AFCA's fairness jurisdiction

Any licensee who has recently dealt with an AFCA complaint will tell you, fairness is also feature of AFCA disputes.  In fact, fairness it is elevated as a separate jurisdiction.  In the words of the AFCA's Operational Guidelines, this means:

“mov[ing] decisions away from strictly relying on a legal interpretation of the applicable legislation or the terms and conditions of the disputed financial product to a decision which also contemplates fairness.”2

However, neither these Operational Guidelines nor the AFCA rules themselves define or explain how AFCA will apply the fairness jurisdiction in its decision making.

With AFCA having the ability to award significant sums of compensation – for example, $500,000 for most non-superannuation disputes and no monetary limit on superannuation disputes – based solely on its fairness jurisdiction, it means that licensees must consider more than whether they have met their legal obligations (the “can we” question).  It also results in licensees being confident that their financial services result in fair outcomes (the “should we” question).

Conclusion

So, as Government relief begins to be wound back, the prospect of more and more people suffering hardship or being considered vulnerable is likely to increase.  For credit and financial services licensees, this increases the risk that their financial products or services may result in poor customer outcomes.

Given this increased risk, who in the organisation is championing the “voice of the customer” to test whether the financial products or services your organisation provides, and the way they are provided, enhances customer outcomes.

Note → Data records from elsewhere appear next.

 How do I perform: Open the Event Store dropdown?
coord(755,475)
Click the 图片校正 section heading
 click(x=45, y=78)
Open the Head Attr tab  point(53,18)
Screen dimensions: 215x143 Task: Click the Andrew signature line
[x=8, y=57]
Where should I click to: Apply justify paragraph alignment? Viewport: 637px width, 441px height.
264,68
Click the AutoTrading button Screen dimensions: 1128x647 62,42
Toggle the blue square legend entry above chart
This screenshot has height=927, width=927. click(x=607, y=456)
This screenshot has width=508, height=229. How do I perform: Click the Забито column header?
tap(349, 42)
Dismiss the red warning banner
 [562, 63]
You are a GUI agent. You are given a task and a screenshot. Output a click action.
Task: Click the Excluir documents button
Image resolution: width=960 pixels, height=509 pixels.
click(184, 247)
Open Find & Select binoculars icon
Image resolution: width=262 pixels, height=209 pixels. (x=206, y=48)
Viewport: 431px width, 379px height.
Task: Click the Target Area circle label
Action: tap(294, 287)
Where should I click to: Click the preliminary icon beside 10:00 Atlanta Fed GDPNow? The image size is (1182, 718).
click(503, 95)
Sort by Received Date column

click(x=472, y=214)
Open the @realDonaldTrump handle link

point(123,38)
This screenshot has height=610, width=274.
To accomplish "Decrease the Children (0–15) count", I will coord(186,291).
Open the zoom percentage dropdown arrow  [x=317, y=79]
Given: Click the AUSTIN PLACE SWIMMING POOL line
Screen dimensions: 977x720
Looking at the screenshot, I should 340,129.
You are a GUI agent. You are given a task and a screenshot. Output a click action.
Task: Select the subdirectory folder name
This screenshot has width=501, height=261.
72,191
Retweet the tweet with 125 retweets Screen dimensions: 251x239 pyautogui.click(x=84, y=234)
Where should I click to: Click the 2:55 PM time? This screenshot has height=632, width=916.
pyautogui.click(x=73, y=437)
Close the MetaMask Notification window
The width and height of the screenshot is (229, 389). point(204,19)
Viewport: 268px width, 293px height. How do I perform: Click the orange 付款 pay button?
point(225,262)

With the increased attention on fairness by regulators, the prospect of large civil penalties for breaches of the efficiently, honestly and fairly obligation, or the prospect of significant compensation awards by AFCA, can your organisation afford not to adequately listen to the “voice of the customer”?  In fact, it might just be the very thing the industry needs right now.

Footnotes

1 https://asic.gov.au/regulatory-resources/credit/covid-19-information-for-lenders/covid-19-and-financial-hardship-asic-s-expectations-of-retail-lenders-when-loan-repayment-deferrals-end/

2 Australian Financial Complaints Authority (AFCA) Operational Guidelines to the Rules (April 2020), page 87

The content of this article is intended to provide a general guide to the subject matter. Specialist advice should be sought about your specific circumstances.